EXERCISE AIM: Repeat the entries that follow from start to finish, keeping every character.

'''

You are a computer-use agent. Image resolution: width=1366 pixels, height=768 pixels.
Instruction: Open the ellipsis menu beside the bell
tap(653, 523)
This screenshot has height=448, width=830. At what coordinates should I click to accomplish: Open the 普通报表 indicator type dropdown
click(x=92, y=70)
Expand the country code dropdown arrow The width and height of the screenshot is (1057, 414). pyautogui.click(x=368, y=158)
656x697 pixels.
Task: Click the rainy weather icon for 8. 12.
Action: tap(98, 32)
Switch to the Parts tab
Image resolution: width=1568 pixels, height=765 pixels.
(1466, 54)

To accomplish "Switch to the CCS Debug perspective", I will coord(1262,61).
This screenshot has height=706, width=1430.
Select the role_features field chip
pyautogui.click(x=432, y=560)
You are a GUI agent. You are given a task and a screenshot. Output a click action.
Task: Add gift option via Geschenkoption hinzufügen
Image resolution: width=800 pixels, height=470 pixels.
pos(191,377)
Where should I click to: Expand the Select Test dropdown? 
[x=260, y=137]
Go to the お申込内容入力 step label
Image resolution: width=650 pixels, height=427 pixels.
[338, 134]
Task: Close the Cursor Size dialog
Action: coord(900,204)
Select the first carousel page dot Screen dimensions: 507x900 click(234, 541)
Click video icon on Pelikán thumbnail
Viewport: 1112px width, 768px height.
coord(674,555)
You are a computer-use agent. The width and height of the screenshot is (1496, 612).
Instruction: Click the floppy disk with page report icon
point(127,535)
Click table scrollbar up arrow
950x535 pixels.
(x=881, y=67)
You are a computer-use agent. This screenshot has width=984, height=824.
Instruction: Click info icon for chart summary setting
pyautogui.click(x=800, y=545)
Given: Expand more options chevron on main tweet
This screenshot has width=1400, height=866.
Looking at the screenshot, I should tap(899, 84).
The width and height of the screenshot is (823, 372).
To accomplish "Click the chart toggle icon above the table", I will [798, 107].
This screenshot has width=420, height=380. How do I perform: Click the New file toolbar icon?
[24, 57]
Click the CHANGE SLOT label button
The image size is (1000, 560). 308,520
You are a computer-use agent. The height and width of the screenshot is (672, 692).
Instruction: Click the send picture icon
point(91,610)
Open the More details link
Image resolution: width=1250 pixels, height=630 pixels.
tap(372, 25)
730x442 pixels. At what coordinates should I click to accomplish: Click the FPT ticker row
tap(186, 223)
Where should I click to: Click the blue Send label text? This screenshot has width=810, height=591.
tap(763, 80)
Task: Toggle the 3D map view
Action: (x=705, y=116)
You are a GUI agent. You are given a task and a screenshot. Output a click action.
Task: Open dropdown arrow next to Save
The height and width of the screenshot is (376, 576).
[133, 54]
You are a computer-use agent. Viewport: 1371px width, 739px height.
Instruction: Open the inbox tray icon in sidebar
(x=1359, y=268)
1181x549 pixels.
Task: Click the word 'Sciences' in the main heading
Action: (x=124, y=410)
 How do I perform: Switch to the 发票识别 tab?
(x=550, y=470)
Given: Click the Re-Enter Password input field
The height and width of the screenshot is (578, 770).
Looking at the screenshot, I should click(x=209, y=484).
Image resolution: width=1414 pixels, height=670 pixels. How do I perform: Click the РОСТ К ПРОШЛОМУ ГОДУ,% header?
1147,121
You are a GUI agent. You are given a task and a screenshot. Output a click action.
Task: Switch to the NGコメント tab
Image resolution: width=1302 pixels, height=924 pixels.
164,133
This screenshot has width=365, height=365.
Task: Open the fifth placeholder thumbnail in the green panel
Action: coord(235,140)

'''

ANSWER FOR THIS EXERCISE:
You are a computer-use agent. Image resolution: width=1366 pixels, height=768 pixels.
Instruction: Open the ellipsis menu beside the bell
tap(653, 523)
This screenshot has height=448, width=830. At what coordinates should I click to accomplish: Open the 普通报表 indicator type dropdown
click(x=92, y=70)
Expand the country code dropdown arrow The width and height of the screenshot is (1057, 414). pyautogui.click(x=368, y=158)
656x697 pixels.
Task: Click the rainy weather icon for 8. 12.
Action: tap(98, 32)
Switch to the Parts tab
Image resolution: width=1568 pixels, height=765 pixels.
(1466, 54)

To accomplish "Switch to the CCS Debug perspective", I will coord(1262,61).
This screenshot has height=706, width=1430.
Select the role_features field chip
pyautogui.click(x=432, y=560)
You are a GUI agent. You are given a task and a screenshot. Output a click action.
Task: Add gift option via Geschenkoption hinzufügen
Image resolution: width=800 pixels, height=470 pixels.
pos(191,377)
Where should I click to: Expand the Select Test dropdown? 
[x=260, y=137]
Go to the お申込内容入力 step label
Image resolution: width=650 pixels, height=427 pixels.
[338, 134]
Task: Close the Cursor Size dialog
Action: coord(900,204)
Select the first carousel page dot Screen dimensions: 507x900 click(234, 541)
Click video icon on Pelikán thumbnail
Viewport: 1112px width, 768px height.
coord(674,555)
You are a computer-use agent. The width and height of the screenshot is (1496, 612).
Instruction: Click the floppy disk with page report icon
point(127,535)
Click table scrollbar up arrow
950x535 pixels.
(x=881, y=67)
You are a computer-use agent. This screenshot has width=984, height=824.
Instruction: Click info icon for chart summary setting
pyautogui.click(x=800, y=545)
Given: Expand more options chevron on main tweet
This screenshot has width=1400, height=866.
Looking at the screenshot, I should tap(899, 84).
The width and height of the screenshot is (823, 372).
To accomplish "Click the chart toggle icon above the table", I will [798, 107].
This screenshot has width=420, height=380. How do I perform: Click the New file toolbar icon?
[24, 57]
Click the CHANGE SLOT label button
The image size is (1000, 560). 308,520
You are a computer-use agent. The height and width of the screenshot is (672, 692).
Instruction: Click the send picture icon
point(91,610)
Open the More details link
Image resolution: width=1250 pixels, height=630 pixels.
tap(372, 25)
730x442 pixels. At what coordinates should I click to accomplish: Click the FPT ticker row
tap(186, 223)
Where should I click to: Click the blue Send label text? This screenshot has width=810, height=591.
tap(763, 80)
Task: Toggle the 3D map view
Action: (x=705, y=116)
You are a GUI agent. You are given a task and a screenshot. Output a click action.
Task: Open dropdown arrow next to Save
The height and width of the screenshot is (376, 576).
[133, 54]
You are a computer-use agent. Viewport: 1371px width, 739px height.
Instruction: Open the inbox tray icon in sidebar
(x=1359, y=268)
1181x549 pixels.
Task: Click the word 'Sciences' in the main heading
Action: (x=124, y=410)
 How do I perform: Switch to the 发票识别 tab?
(x=550, y=470)
Given: Click the Re-Enter Password input field
The height and width of the screenshot is (578, 770).
Looking at the screenshot, I should click(x=209, y=484).
Image resolution: width=1414 pixels, height=670 pixels. How do I perform: Click the РОСТ К ПРОШЛОМУ ГОДУ,% header?
1147,121
You are a GUI agent. You are given a task and a screenshot. Output a click action.
Task: Switch to the NGコメント tab
Image resolution: width=1302 pixels, height=924 pixels.
164,133
This screenshot has width=365, height=365.
Task: Open the fifth placeholder thumbnail in the green panel
Action: coord(235,140)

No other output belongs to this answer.